Nigiri sushi at Morihiro

(Ibuki Kobayashi)

Sushi enthusiasts can get a $50 omakase set that involves 6 pieces of nigri, a lower roll, an appetizer and miso soup. Onodera selects all the seafood himself, substantially of it flown in from Japan: fatty winter season yellowtail, infant barracuda, golden eye snapper, etcetera.

He steers obvious of bluefin tuna on theory (it’s really overfished), preferring to showcase his adore of hikarimono, silver-skinned fish this kind of as gizzard shad, sardine and horse mackerel recognised for their much better taste.

The cafe place — a narrow 1,000-square-foot room with a bare-bones open kitchen area — is attached to Viet Noodle Bar, a community Vietnamese restaurant operate by Onodera’s longtime pal Viet Tran. The two worked out a deal that permitted Onodera to build out his possess kitchen and eating place while sharing a prep place and restrooms with the greater restaurant up coming door.

“I thought it was the best measurement for creating sushi,” Onodera said. “Many people today questioned me, ‘Are you positive you want to open proper now?’ But simply because this isn’t a massive cafe, it is much easier. The compact space is cozy for me.”

With the restaurant shut apart from for takeout, Onodera is making ready all the foodstuff himself and packaging orders with the support of an assistant.

Eventually the menu will contain his model of a classic Japanese breakfast: heat rice, pickles made from neighborhood generate, new tofu, a rolled egg omelet, soup, some sashimi or grilled fish.

A seasonal bento set at Morihiro

A seasonal bento set at Morihiro

(Ibuki Kobayashi)

“It’s a gorgeous assortment of breakfast,” he claimed, describing his vision of a tray loaded with 10 or so smaller dishes that would price tag all over $20. “Very uncomplicated, but it calls for a great deal of ability to prepare.”

The chef’s longtime lovers may well observe other trademark touches at Morihiro.
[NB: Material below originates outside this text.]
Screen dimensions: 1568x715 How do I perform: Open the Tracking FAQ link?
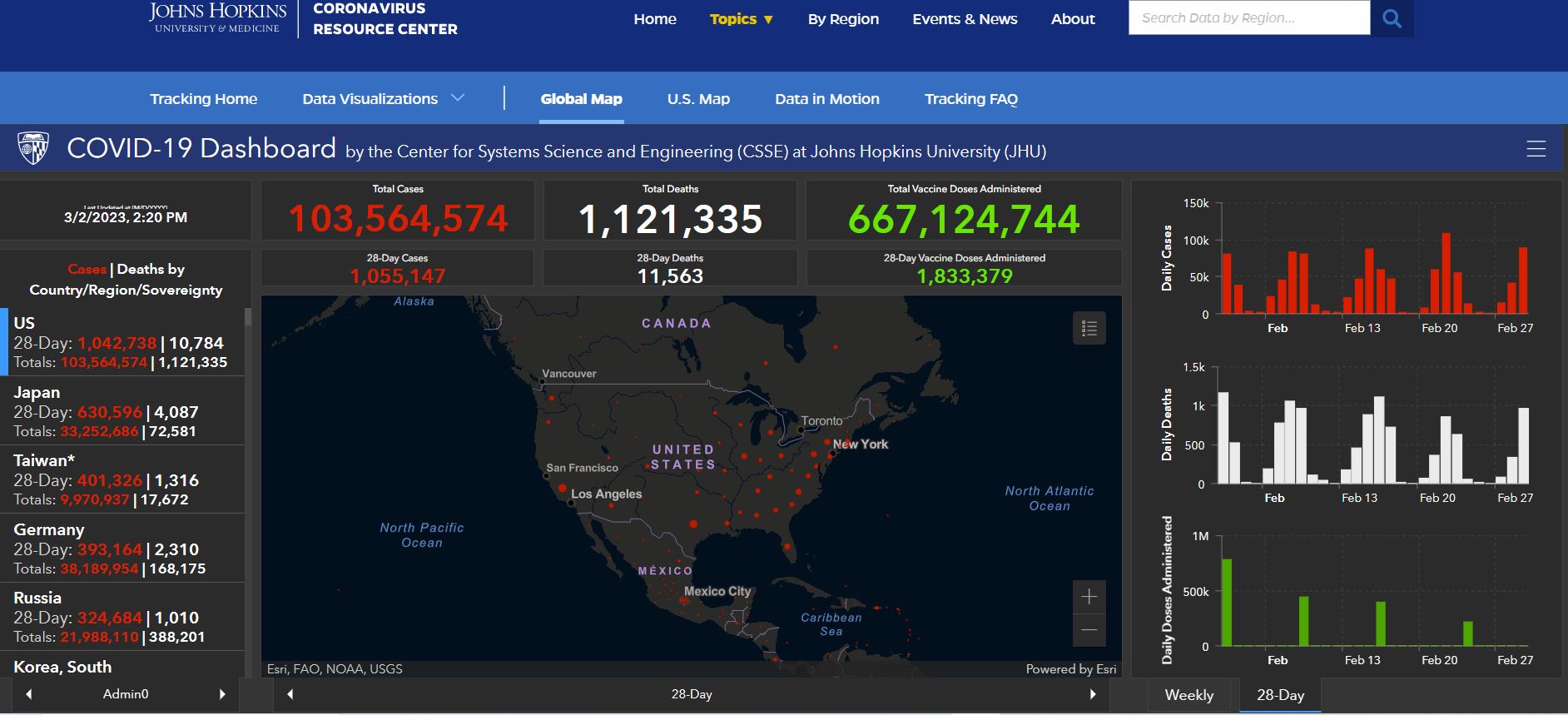(x=970, y=99)
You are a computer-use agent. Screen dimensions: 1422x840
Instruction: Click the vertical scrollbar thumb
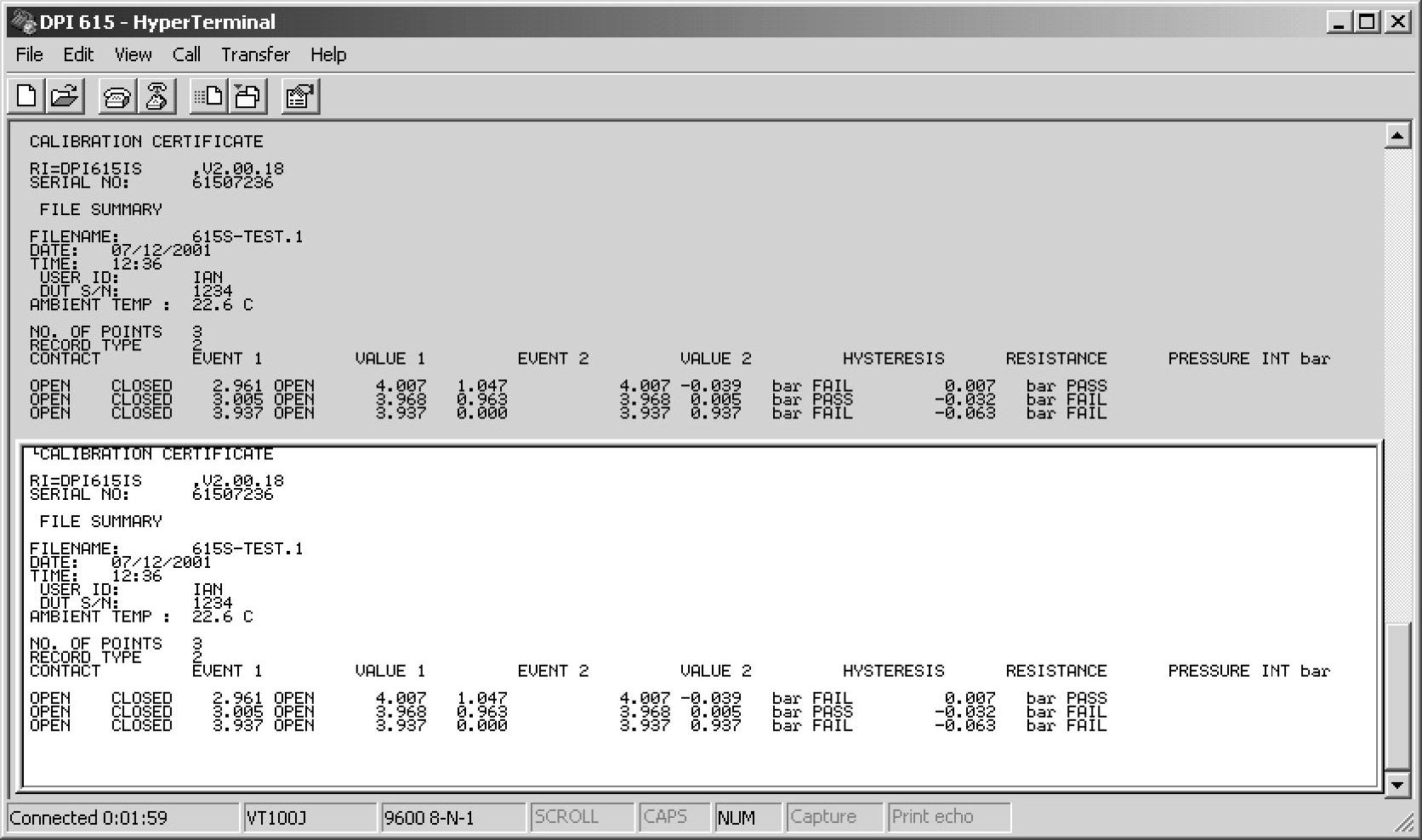click(x=1397, y=696)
An achieved potter, Onodera crafted all the restaurant’s ceramic dishware — about 300 plates, he estimates.

Then there is the rice.

Onodera is known for proclaiming that terrific sushi is 70% rice and 30% fish, and his record speaks to that obsession. Beforehand he’d partnered with farmers to mature a certain assortment of limited-grain koshihikari, 1st in the Sacramento Delta and later on in Uruguay.
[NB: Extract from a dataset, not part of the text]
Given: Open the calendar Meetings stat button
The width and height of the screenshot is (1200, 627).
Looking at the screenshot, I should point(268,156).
These times he’s arranged a contract with a rice farmer in the Ibaraki prefecture of Japan because he believes the location makes some of the most exquisite and flavorful grains on the earth.

“The very best rice for sushi comes from Japan. Some men and women inquire me, ‘But what about California?’ I’m incredibly sorry, no contest.”
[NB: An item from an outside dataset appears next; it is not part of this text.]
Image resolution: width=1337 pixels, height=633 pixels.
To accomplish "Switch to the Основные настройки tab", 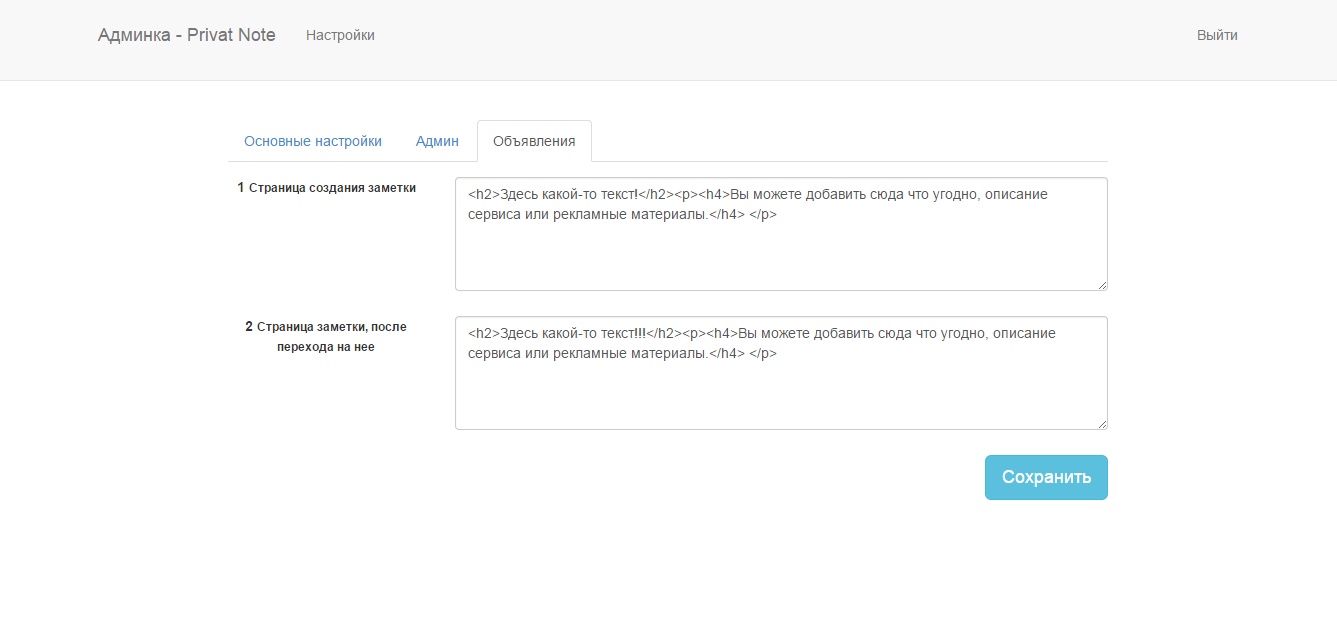I will tap(313, 141).
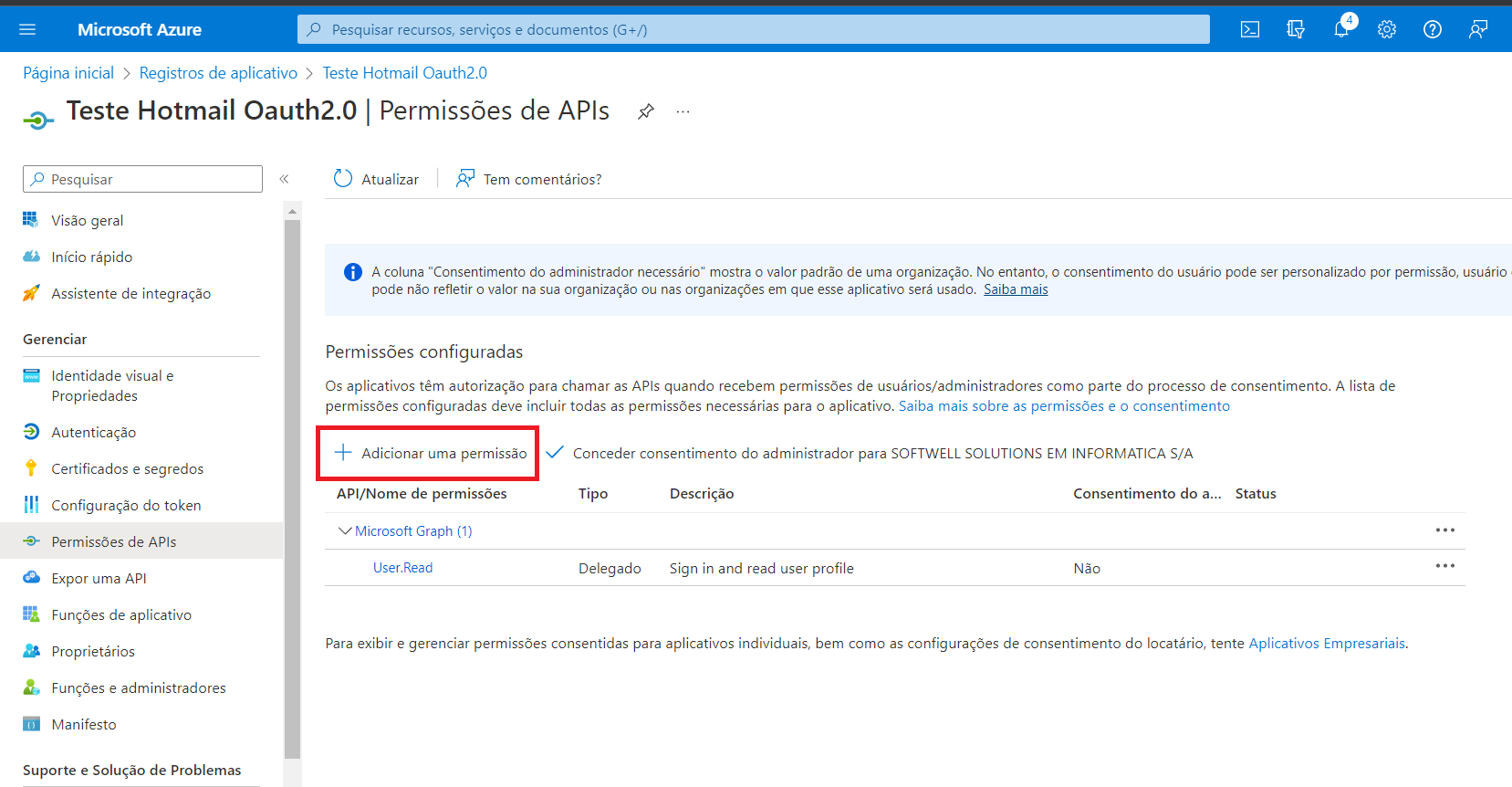This screenshot has width=1512, height=787.
Task: Open the Cloud Shell icon in header
Action: (x=1250, y=29)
Not a single to restrict himself, he’s also putting in his very own rice sprucing equipment, which will enable him to mill unhusked brown rice at the cafe so it retains optimum dampness.

“Everything in this article is authentic,” he mentioned. “It’s my foodstuff, my plates, my vision.”

In spite of the logistical difficulties of debuting through the pandemic, Onodera is upbeat about the long run of what he calls his “dream restaurant.” Desire for on the web pickup orders has currently shot earlier his early expectations.

And as soon as dining rooms are allowed to reopen, he at some point desires to introduce those people dear ($300) omakase dinners. For now, he’s just as energized about serving $5 rice balls stuffed with sour plum or seasoned bonito flakes.

“I’m 56 several years aged. I under no circumstances think about retirement. I’m excited to get the job done and introduce more people today to conventional Japanese foods. It can be expensive but not normally,” he stated.